▸ RECORDS TO USE

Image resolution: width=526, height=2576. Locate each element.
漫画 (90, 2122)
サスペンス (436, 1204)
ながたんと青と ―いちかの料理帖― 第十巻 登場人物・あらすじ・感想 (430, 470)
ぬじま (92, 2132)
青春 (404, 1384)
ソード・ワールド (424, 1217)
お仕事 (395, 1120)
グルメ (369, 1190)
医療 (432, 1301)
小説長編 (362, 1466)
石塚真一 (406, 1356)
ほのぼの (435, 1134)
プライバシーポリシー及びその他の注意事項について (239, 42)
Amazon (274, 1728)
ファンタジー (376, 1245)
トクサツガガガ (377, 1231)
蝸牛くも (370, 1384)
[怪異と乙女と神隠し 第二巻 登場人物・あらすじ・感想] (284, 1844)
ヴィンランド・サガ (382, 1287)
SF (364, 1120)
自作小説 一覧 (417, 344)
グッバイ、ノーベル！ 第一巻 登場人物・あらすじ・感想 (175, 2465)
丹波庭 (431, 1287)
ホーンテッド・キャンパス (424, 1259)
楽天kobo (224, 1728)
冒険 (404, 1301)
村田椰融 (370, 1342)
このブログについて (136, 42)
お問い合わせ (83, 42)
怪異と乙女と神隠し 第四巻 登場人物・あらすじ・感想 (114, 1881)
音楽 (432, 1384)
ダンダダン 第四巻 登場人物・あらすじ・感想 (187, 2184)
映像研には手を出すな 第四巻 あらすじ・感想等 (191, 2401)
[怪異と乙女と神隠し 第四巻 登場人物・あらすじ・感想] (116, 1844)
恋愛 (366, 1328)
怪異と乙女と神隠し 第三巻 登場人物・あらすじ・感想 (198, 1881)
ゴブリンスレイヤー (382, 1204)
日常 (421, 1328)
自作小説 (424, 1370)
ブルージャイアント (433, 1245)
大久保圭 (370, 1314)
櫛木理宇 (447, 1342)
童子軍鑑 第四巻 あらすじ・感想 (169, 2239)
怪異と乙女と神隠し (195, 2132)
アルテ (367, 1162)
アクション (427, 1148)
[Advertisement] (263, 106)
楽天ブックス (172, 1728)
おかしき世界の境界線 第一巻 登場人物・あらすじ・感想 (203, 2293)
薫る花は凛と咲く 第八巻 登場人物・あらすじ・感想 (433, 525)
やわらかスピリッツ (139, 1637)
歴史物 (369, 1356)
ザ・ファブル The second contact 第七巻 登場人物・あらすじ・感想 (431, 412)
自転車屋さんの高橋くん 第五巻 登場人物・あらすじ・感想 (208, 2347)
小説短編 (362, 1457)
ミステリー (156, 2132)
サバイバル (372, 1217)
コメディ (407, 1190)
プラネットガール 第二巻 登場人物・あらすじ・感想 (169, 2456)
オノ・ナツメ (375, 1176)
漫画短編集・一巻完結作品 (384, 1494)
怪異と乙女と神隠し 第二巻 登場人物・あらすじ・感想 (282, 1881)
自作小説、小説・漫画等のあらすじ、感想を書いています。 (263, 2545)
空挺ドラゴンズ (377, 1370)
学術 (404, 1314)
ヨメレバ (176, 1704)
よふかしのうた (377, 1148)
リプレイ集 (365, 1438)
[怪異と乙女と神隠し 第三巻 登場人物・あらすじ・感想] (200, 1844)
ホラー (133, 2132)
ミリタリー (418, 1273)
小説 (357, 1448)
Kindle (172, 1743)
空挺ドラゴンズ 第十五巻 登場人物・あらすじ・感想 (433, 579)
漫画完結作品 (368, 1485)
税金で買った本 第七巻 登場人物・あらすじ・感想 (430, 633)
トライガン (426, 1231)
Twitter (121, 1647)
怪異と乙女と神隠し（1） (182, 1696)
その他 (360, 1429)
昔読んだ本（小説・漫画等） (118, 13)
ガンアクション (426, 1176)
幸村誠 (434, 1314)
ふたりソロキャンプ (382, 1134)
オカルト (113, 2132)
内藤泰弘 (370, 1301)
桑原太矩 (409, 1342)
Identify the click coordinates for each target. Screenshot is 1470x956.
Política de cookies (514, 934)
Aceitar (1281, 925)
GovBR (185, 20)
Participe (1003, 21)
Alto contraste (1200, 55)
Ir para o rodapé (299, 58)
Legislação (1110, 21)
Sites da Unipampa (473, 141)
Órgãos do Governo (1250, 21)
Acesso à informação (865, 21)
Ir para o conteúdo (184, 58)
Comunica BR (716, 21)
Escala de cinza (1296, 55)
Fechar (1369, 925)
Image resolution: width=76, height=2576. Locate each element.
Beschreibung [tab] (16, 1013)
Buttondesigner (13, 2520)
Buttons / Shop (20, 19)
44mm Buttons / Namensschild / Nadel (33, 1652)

▸ EXERCISE DETAILS
Please retype the top of the data exactly, down to and including the line that holds "楽天ブックス (172, 1728)", and nothing further.

▸ ANSWER SECTION
Image resolution: width=526, height=2576. Locate each element.
漫画 (90, 2122)
サスペンス (436, 1204)
ながたんと青と ―いちかの料理帖― 第十巻 登場人物・あらすじ・感想 (430, 470)
ぬじま (92, 2132)
青春 (404, 1384)
ソード・ワールド (424, 1217)
お仕事 (395, 1120)
グルメ (369, 1190)
医療 (432, 1301)
小説長編 (362, 1466)
石塚真一 (406, 1356)
ほのぼの (435, 1134)
プライバシーポリシー及びその他の注意事項について (239, 42)
Amazon (274, 1728)
ファンタジー (376, 1245)
トクサツガガガ (377, 1231)
蝸牛くも (370, 1384)
[怪異と乙女と神隠し 第二巻 登場人物・あらすじ・感想] (284, 1844)
ヴィンランド・サガ (382, 1287)
SF (364, 1120)
自作小説 一覧 (417, 344)
グッバイ、ノーベル！ 第一巻 登場人物・あらすじ・感想 (175, 2465)
丹波庭 (431, 1287)
ホーンテッド・キャンパス (424, 1259)
楽天kobo (224, 1728)
冒険 (404, 1301)
村田椰融 (370, 1342)
このブログについて (136, 42)
お問い合わせ (83, 42)
怪異と乙女と神隠し 第四巻 登場人物・あらすじ・感想 (114, 1881)
音楽 (432, 1384)
ダンダダン 第四巻 登場人物・あらすじ・感想 (187, 2184)
映像研には手を出すな 第四巻 あらすじ・感想等 (191, 2401)
[怪異と乙女と神隠し 第四巻 登場人物・あらすじ・感想] (116, 1844)
恋愛 (366, 1328)
怪異と乙女と神隠し 第三巻 登場人物・あらすじ・感想 (198, 1881)
ゴブリンスレイヤー (382, 1204)
日常 (421, 1328)
自作小説 (424, 1370)
ブルージャイアント (433, 1245)
大久保圭 (370, 1314)
櫛木理宇 (447, 1342)
童子軍鑑 第四巻 あらすじ・感想 (169, 2239)
怪異と乙女と神隠し (195, 2132)
アルテ (367, 1162)
アクション (427, 1148)
[Advertisement] (263, 106)
楽天ブックス (172, 1728)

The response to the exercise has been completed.